Wednesday, May 20, 2015

May 19th

Marriage


Wall of flames, bridge of tears.
Snowflake on newly forged links.
For a marriage to last, a couple must go through great travails and hardships. It is like a process of forging steel links together. The iron must be heated to a high degree and then plunged into cold water. A marriage alternates between the heat of passion and love and the chilling times of tragedy, conflict, and adversity. An enduring marriage becomes like tempered steel.It is difficult to go through life alone. We all need support and the sense of belonging that comes from working toward goals shared with another. For such a relationship to work, there must be a basic compatibility of values, outlook, and purpose. It is an inadequate cliché that husband and wife must be friends as well as lovers. Two mates can know a loyalty found in no other type of relationship. Yet even in the face of such strength, Tao reminds us of the need for moderation.
Ultimately, all relationships are temporary. False attachment to another can become an addiction, a voluntary bondage detrimental to clear perception. We should not bind another to ourselves, should not define ourselves by our marriage, should not force another to stay with us. But if chance allows us to walk together, who is anyone to challenge our choice of walking companions?
When it is time to part, then it is time to part. There should be no regrets. The beauty of marriage is like the fleeting perfection of a snowflake.


Personal Interpretation


Iron must be heated and then plunged into water in order to make steel, and romantic relationships are no different. When choosing to share one's life with another, one should be ready for good times and bad. Partners will endure hardship as well as marvel at their love. They will be tested. Adversity will rear its ugly head. Not all such arrangements will endure, but those that do will be all the stronger for it.

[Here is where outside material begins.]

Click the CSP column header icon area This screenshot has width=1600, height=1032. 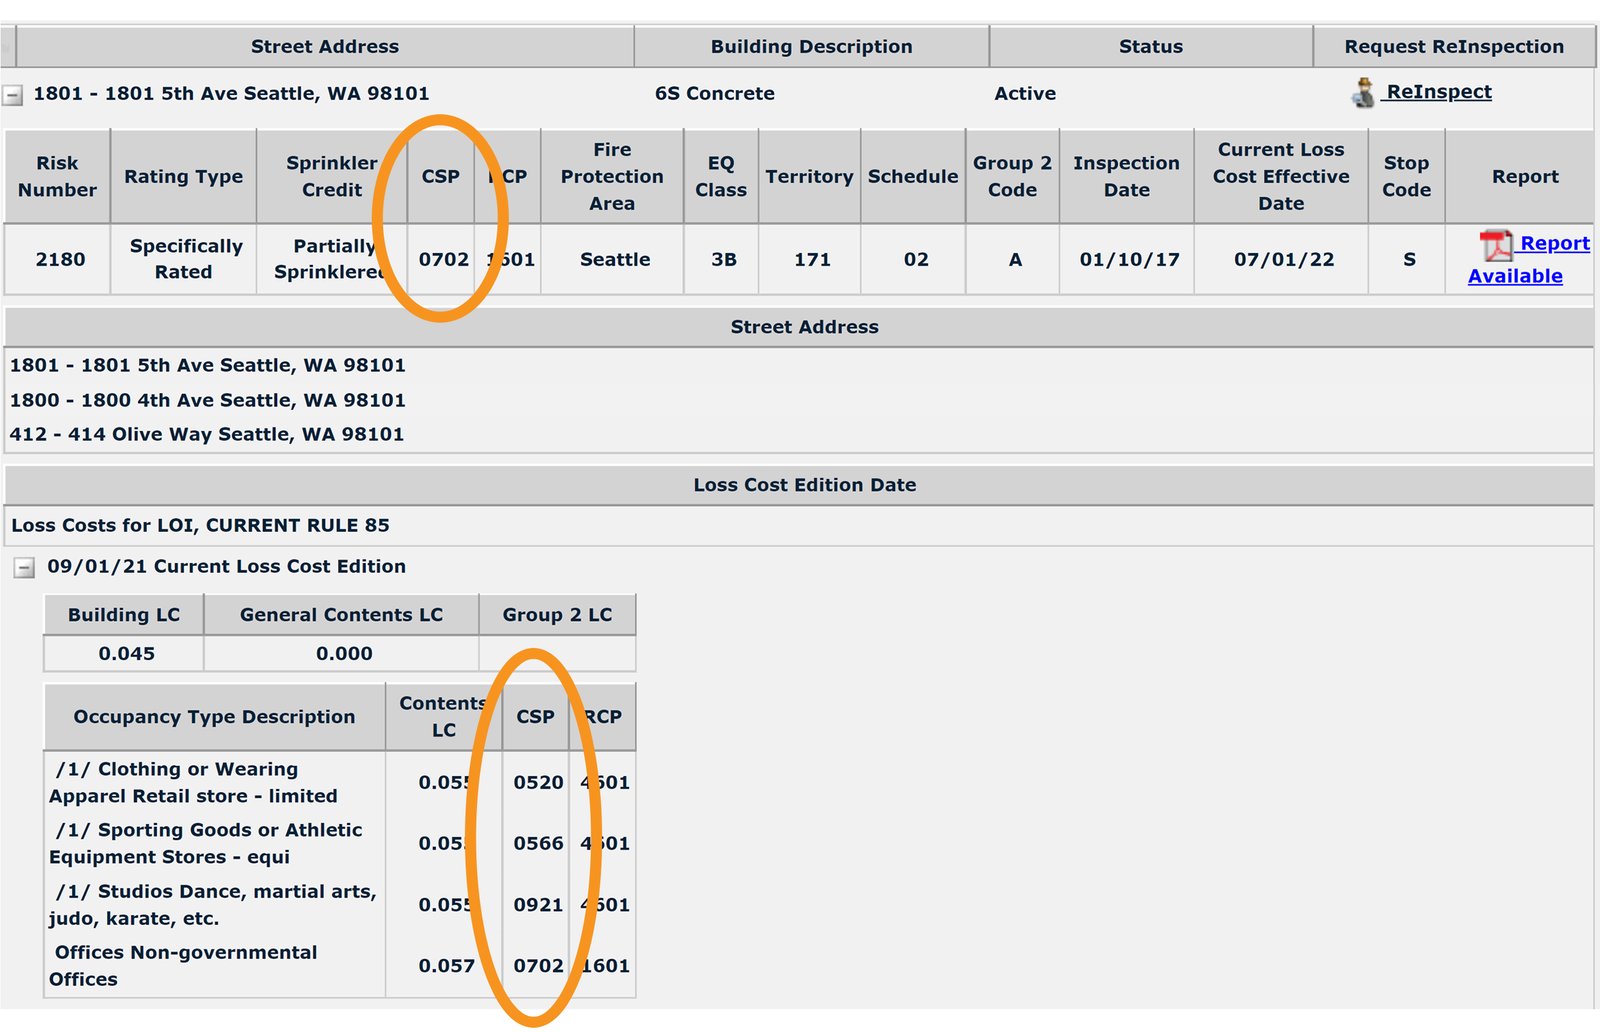[440, 176]

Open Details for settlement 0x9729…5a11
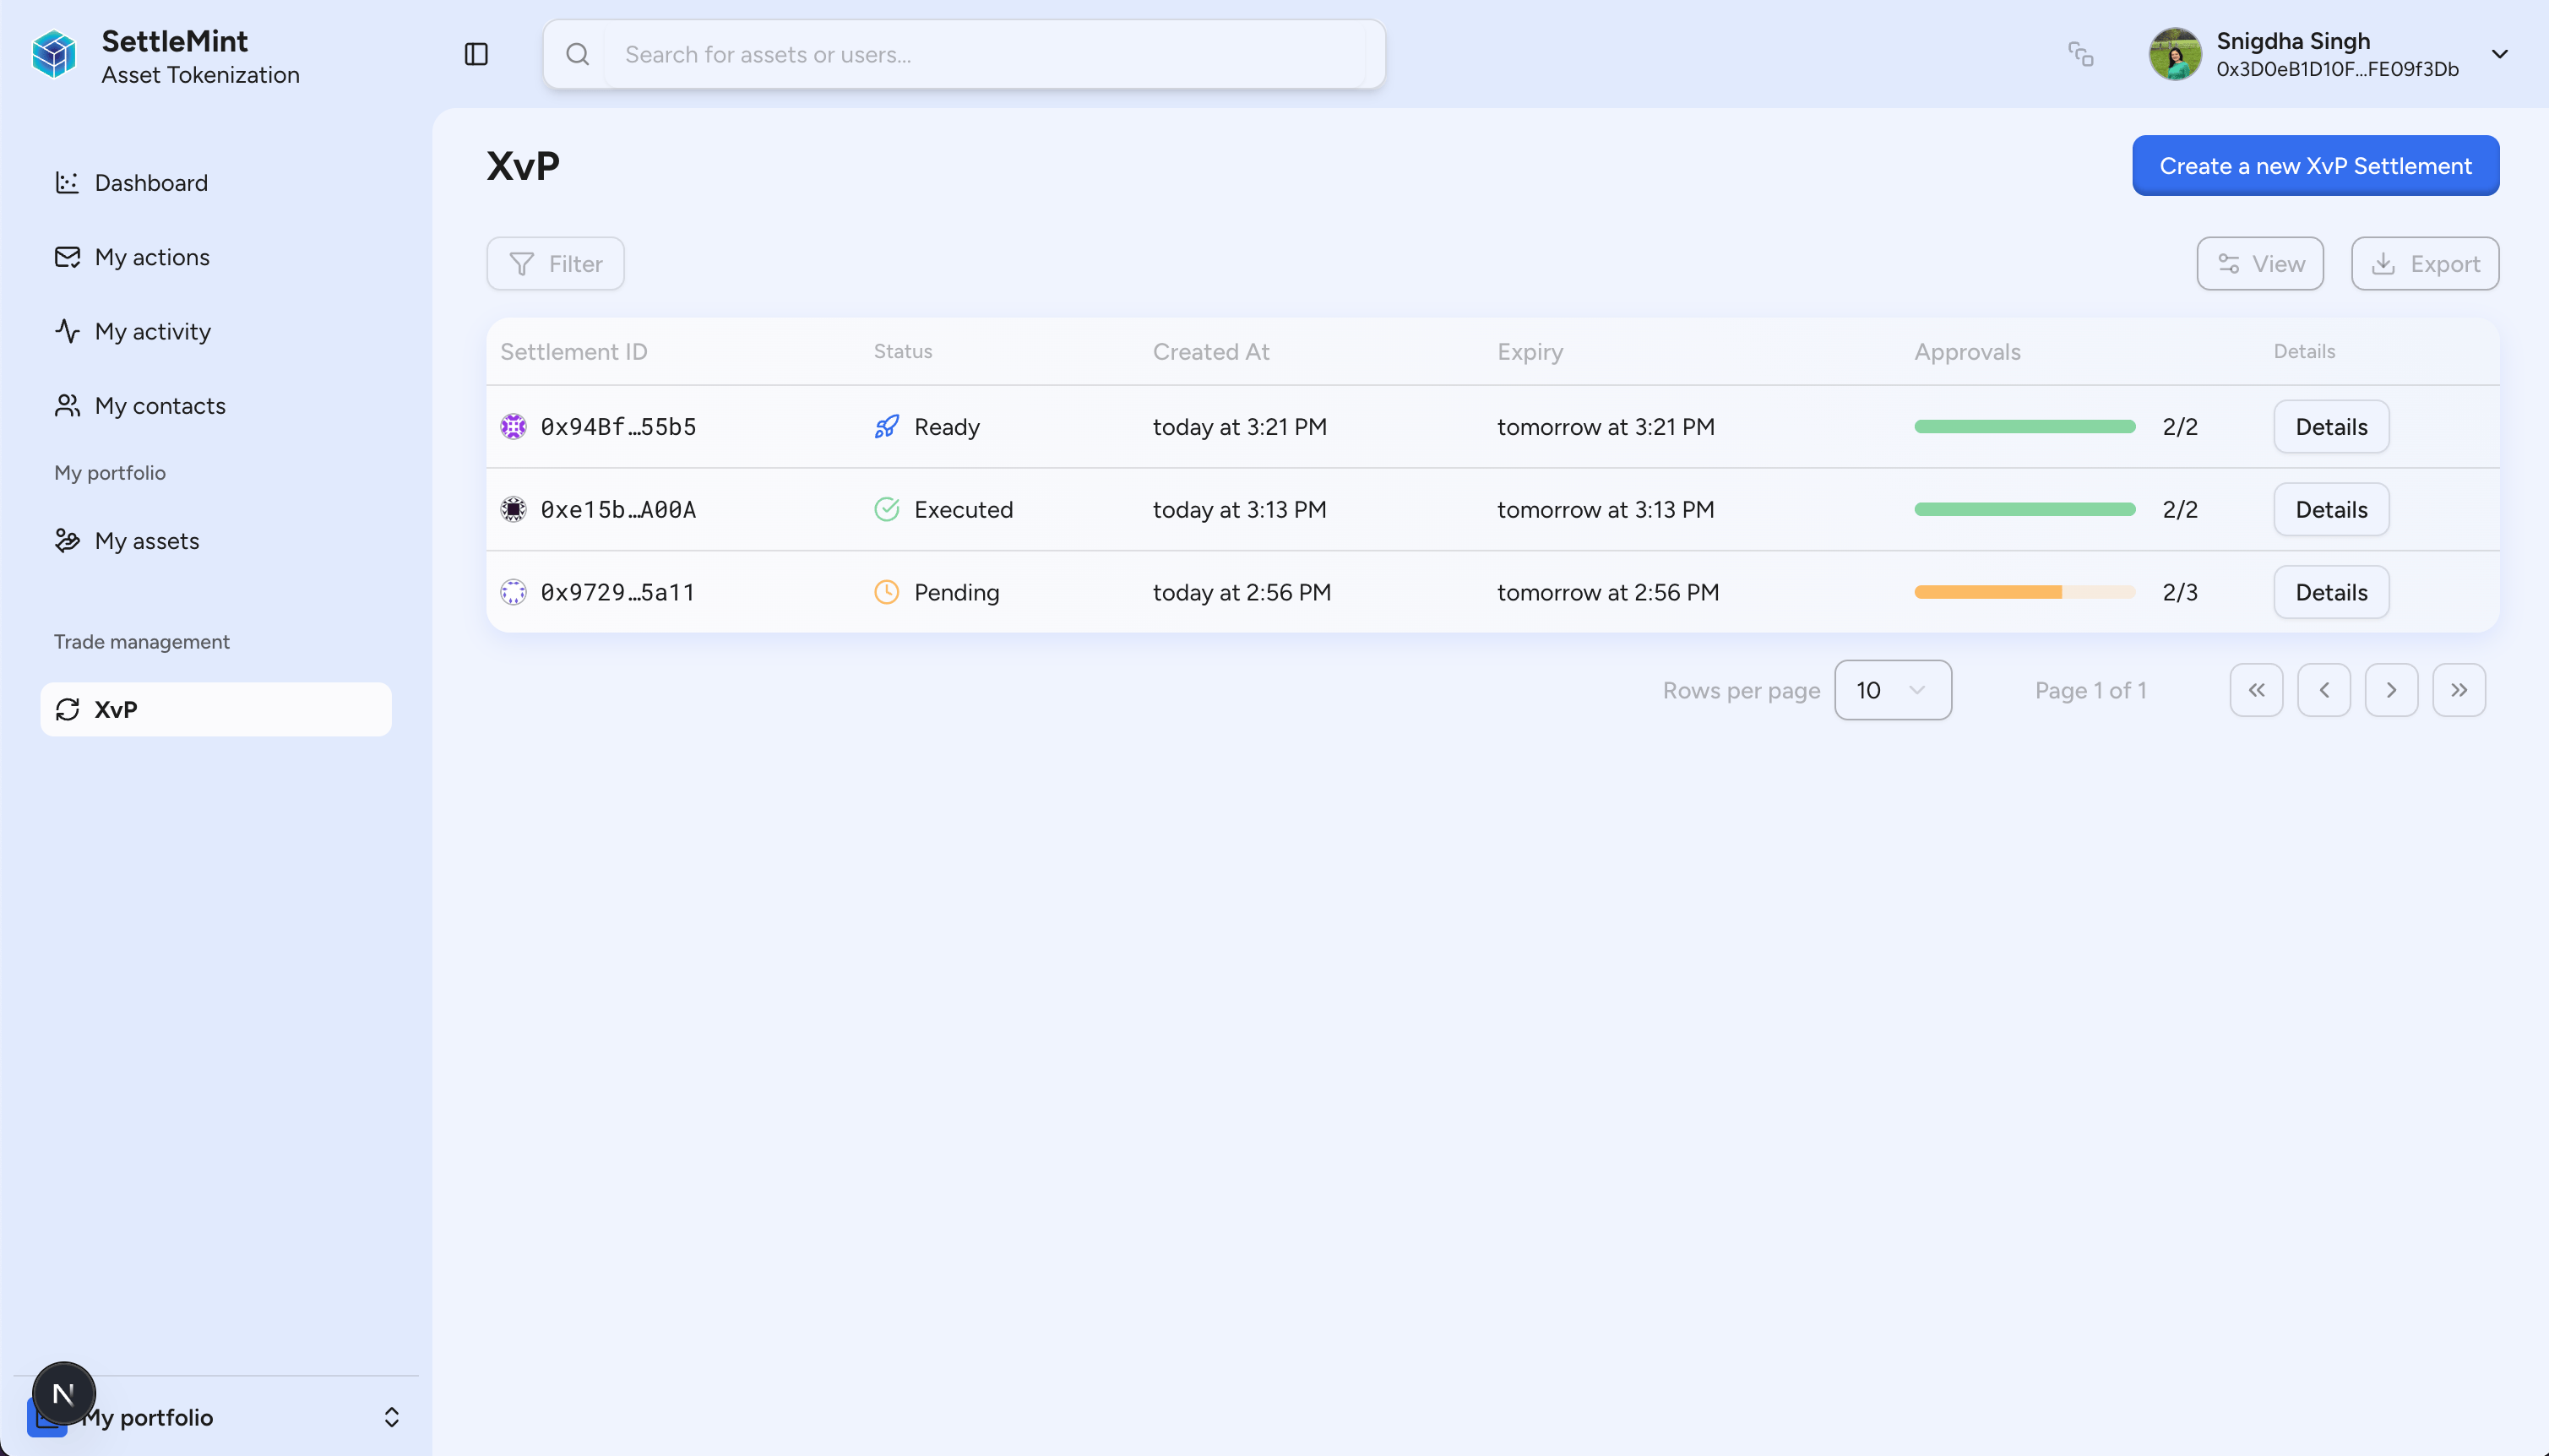coord(2331,593)
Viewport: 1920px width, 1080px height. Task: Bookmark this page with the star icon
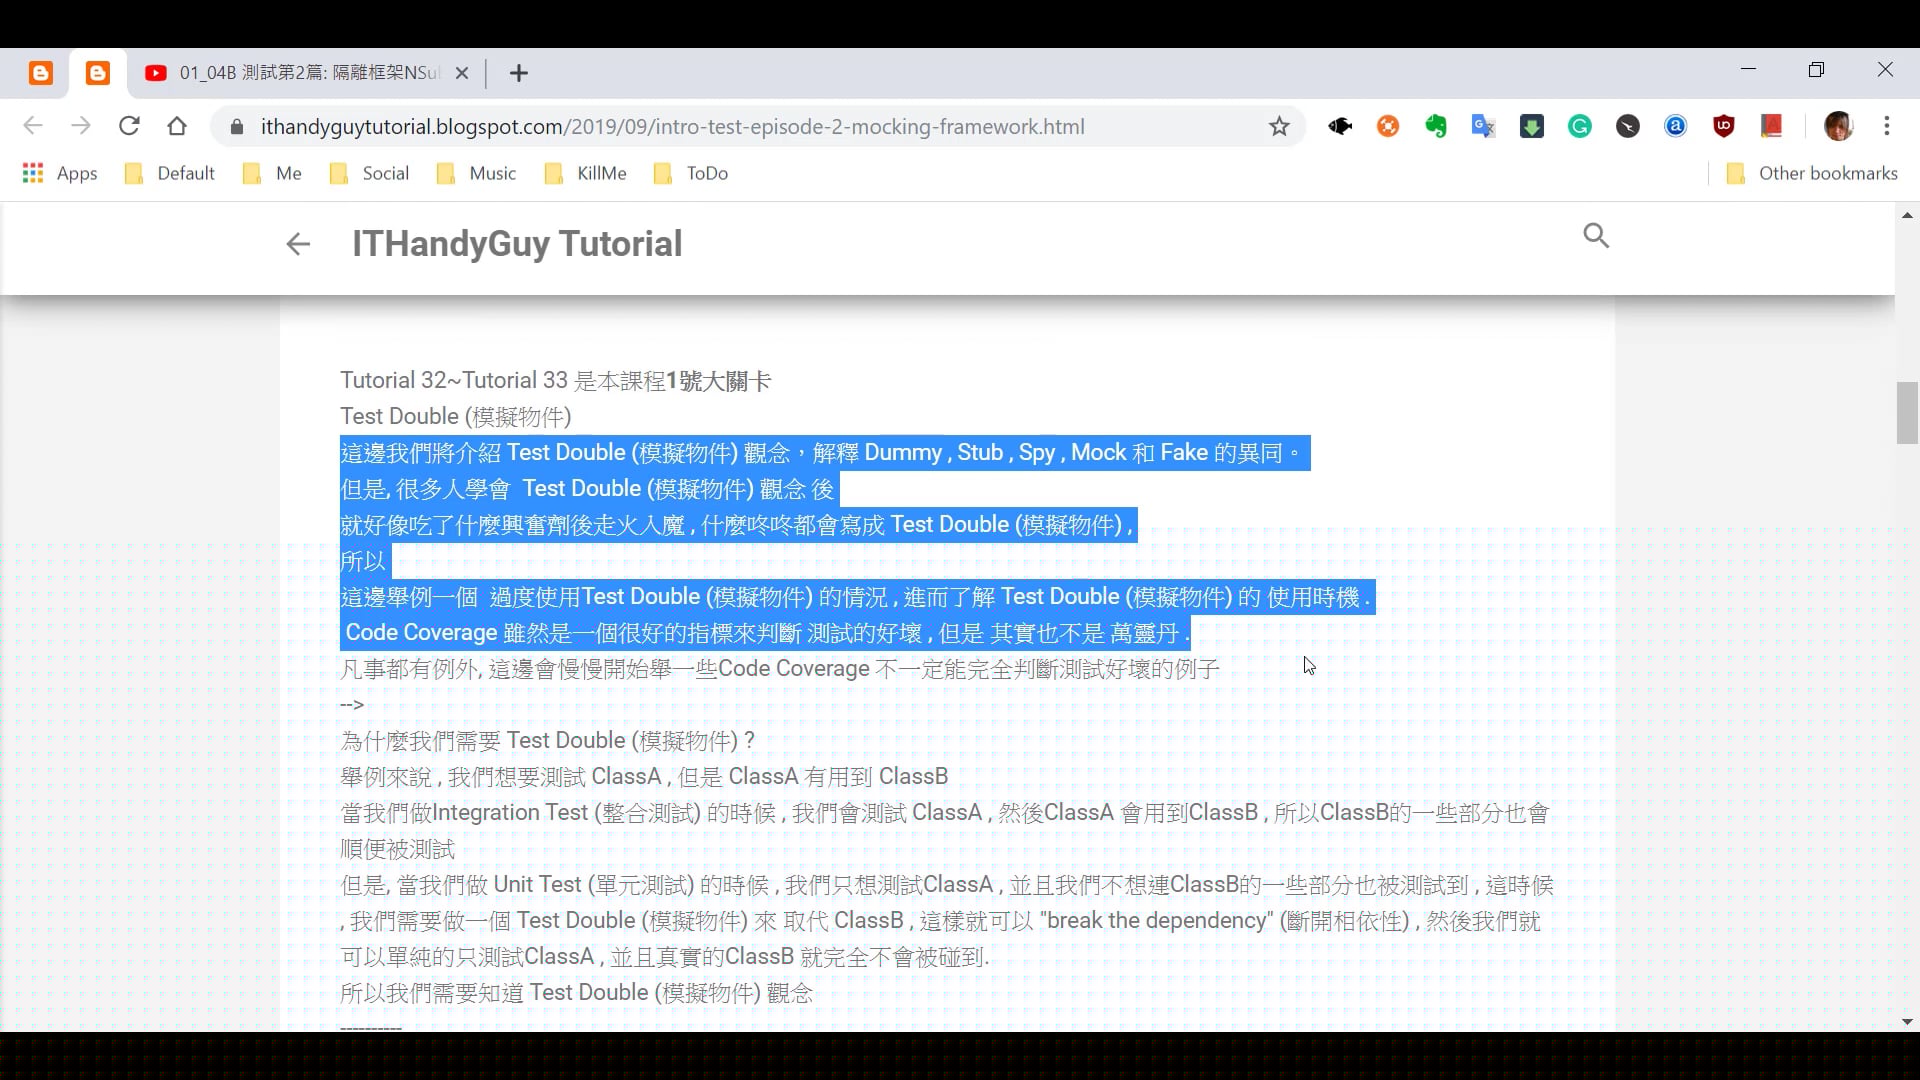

Life is a difficult thing to go through without companionship and the wisest practitioners of Tao see marriage as a potentially beautiful bond between two people who come to care very deeply for one another. Even as we unite our lives with another though, we should be careful to maintain ourselves. As with everything else in this world, our relationships are transient and doomed to end. We should not seek to define ourselves by them, nor should we force our will upon our partners. Equally important is the cultivation of sufficient strength to resist the efforts of our partners to control us. The best relationship consists of two whole people.

When the relationship is brought to an end by a change in circumstances or sentiment, or the arrival of death, we should not resist the end. The wise know how to embrace endings as well as beginnings. We must strive to rejoice in memory rather than lose ourselves in lamentation when what we love is taken from us.